A bad mood snuck up on me Monday afternoon. I shook it off as low blood sugar, got some food, and seemed to be okay. It crashed down on me again yesterday, right after lunch. Okay, not a blood sugar issue.

A person issue.

Great.

I’ve lost a bit of my zen calm, it appears, and have let someone’s constant challenging of authority get under my skin. And it’s not that I even see myself as an authority – not even when I’m standing up lecturing about something. If I did see myself in such a light, you can sure as hell bet I wouldn’t 1) go out drinking til who knows when with students in my classroom, 2) be willing to sit down and talk with any students at any point about anything or 3) make jokes and other comments on papers while grading them.

I have to keep reminding myself that the other person may have been having a bad week. Perhaps two sour moods just hit and mixed badly. Or hell, maybe they really do have an issue with me – whatever. I need to not take it personally…

…except that’s really the problem with the pedagogical (if you will) method that I inhabit. This is personal for me. I pour everything into what I do, and to have that rejected sucks. More than that, it hurts. I just want the best for the folks I happen to get into student/instructor relationship with. Hell, I tend to be possessive and watchful of them long beyond when I should be (failing of mine, I admit).
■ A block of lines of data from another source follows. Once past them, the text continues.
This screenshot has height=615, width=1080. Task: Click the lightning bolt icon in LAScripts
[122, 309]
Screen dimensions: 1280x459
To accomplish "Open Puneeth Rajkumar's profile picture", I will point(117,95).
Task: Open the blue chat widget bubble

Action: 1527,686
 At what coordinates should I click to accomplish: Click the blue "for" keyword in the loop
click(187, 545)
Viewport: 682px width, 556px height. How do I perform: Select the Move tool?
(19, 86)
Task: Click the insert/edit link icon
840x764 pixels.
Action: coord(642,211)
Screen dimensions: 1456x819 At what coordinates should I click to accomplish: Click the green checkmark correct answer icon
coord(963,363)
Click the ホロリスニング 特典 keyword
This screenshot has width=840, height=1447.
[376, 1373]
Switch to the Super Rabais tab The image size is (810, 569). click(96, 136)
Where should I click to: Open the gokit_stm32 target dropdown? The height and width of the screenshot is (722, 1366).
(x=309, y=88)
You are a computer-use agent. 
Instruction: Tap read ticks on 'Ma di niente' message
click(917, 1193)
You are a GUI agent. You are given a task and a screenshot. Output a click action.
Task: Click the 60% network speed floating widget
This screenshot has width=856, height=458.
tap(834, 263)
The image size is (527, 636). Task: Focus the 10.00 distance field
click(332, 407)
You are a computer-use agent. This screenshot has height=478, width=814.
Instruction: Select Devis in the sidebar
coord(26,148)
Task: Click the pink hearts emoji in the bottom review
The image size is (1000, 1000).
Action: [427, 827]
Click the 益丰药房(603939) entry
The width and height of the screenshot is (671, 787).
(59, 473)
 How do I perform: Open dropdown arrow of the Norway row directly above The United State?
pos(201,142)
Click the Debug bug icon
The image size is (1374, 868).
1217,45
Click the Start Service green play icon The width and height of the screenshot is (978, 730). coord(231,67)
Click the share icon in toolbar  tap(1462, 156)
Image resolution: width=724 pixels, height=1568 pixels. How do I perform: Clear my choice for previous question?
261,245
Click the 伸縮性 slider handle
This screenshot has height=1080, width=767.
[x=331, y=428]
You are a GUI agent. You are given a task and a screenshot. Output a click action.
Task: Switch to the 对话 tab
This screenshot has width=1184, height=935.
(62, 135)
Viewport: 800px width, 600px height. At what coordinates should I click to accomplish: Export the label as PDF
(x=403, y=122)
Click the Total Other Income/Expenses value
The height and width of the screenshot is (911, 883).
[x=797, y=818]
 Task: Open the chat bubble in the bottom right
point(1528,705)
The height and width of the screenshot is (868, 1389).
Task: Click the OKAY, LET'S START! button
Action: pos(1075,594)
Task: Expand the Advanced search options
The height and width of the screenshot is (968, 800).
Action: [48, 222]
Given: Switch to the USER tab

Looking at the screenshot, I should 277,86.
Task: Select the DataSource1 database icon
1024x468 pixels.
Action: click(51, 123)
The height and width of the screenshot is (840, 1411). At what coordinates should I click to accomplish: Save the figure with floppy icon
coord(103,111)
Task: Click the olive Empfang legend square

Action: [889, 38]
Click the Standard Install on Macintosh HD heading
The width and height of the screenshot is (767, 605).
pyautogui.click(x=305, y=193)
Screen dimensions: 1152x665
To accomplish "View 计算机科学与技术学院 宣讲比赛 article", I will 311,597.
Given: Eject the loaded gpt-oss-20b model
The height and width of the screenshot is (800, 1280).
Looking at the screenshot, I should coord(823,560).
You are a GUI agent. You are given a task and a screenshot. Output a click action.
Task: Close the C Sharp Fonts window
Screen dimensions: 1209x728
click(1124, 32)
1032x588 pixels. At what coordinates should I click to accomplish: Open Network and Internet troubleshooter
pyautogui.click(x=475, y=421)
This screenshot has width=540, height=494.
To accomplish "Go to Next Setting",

I just don’t want what feels like the constant battle, and feel like it’s really stupid for it to even be there. And so I indulge in petty fantasies of handing back a paper with little to no markings on it, of removing myself from conversational opportunities, and withdrawing and becoming distant. I have too much a sense of responsibility to do the first, but I suspect the latter two will indeed happen in outside-my-classroom spaces. If I don’t want to get engaged in that sort of thing, I need to remove myself from the potential.

And if you think you’re detecting a note of sour grapes, yes, you are. I don’t want to remove myself from conversation with a dynamic, interesting person. Of course, the other option would be the mature route – the one that sits down and says “what the fuck is up with you?” and goes from there. Maybe when I regain a bit of center and balance, I’ll even take it. Right now, it’s more fun to fantasize about being six.

Syllabi and High

I’m up early, working on my syllabus for Winter quarter. It was one of those things that seemed so daunting when I first set out, and now I’m actually enjoying myself. There’s something really satisfying about rummaging through saved course packs and printed articles and books – just the sheer knowledge at my fingertips – and piecing it together into a coherant whole. This is also the first time that coherant whole is me; sure, I’m stealing liberally from Phillip and a few other sources, but the end result is a hodgepodge all my own. Am I planting the seeds for “my” class – that one class I’ll teach a variation on for the majority of my teaching career? The idea is exciting!

Of course, someone just sent me a link to Piled Higher and Deeper, so now I’m laughing myself into a coughing fit and not actually focusing on the syllabus, but that’s okay, too.